Exercise details:
In the entries below, take the stretch that opens with the line containing "Task: Open the Browse menu" and closes with the line containing "This screenshot has width=600, height=364.". Format it as a Markdown table with the columns Row and Line, giving each line a number and leaving out blank ones.

Records:
+--

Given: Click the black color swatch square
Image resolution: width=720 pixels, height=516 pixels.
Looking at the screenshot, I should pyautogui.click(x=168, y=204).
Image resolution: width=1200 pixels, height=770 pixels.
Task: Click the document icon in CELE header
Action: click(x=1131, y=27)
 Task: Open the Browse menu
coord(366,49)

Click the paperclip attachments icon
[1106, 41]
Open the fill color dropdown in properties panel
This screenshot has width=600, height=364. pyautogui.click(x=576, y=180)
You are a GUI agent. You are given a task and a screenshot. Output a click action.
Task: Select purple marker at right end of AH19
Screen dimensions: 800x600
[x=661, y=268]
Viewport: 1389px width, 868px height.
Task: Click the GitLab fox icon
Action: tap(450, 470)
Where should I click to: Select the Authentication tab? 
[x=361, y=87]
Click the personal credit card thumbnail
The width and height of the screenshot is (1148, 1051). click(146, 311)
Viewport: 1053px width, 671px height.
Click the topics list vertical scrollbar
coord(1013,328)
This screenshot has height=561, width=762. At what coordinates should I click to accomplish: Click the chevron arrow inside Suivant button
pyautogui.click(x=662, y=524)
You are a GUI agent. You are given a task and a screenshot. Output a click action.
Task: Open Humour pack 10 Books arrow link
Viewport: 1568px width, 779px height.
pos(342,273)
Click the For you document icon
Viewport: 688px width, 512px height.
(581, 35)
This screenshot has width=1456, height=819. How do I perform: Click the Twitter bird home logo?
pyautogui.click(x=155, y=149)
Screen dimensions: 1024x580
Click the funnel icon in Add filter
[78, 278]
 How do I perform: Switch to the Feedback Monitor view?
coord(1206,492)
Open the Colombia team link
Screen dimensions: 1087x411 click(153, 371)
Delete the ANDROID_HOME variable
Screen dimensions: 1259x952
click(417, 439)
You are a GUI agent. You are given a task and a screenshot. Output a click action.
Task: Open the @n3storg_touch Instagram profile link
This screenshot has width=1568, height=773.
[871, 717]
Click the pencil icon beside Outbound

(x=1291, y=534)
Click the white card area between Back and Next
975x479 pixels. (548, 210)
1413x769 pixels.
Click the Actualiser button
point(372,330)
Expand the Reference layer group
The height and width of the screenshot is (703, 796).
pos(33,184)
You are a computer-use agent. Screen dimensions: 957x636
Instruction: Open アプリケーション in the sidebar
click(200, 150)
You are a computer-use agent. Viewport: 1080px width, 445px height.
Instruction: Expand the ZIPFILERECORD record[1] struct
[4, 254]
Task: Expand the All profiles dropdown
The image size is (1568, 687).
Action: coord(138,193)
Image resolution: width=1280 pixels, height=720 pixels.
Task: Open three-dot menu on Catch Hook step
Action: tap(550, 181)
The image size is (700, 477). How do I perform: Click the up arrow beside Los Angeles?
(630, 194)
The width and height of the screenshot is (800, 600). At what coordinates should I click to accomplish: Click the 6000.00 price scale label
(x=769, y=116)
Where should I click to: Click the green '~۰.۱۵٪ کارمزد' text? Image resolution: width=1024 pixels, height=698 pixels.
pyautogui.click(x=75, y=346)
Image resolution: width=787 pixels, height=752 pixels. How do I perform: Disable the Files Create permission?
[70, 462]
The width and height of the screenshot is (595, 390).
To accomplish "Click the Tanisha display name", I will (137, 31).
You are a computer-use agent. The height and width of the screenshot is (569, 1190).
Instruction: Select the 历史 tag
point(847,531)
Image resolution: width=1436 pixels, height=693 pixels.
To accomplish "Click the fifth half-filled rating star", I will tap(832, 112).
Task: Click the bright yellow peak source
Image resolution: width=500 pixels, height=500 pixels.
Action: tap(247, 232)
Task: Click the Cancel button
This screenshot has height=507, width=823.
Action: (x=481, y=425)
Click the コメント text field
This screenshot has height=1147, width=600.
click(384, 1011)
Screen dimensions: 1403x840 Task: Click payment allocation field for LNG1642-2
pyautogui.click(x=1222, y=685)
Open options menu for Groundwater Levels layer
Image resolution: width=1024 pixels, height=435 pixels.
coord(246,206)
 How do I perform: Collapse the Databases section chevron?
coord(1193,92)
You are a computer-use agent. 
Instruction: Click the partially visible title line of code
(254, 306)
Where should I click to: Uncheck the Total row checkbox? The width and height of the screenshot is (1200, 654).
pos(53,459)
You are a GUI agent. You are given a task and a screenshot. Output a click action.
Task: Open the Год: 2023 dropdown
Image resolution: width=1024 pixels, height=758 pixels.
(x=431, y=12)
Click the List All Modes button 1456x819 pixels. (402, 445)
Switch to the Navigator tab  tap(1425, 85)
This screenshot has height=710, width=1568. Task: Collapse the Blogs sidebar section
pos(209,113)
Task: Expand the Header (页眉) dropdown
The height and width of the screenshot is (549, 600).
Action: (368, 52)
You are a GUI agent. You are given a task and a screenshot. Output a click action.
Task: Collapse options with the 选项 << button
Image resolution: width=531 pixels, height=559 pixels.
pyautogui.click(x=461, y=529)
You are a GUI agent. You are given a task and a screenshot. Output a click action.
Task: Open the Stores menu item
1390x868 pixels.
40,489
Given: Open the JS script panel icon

+--

Answer to this task:
| Row | Line |
|---|---|
| 1 |  Task: Open the Browse menu |
| 2 | coord(366,49) |
| 3 | Click the paperclip attachments icon |
| 4 | [1106, 41] |
| 5 | Open the fill color dropdown in properties panel |
| 6 | This screenshot has width=600, height=364. pyautogui.click(x=576, y=180) |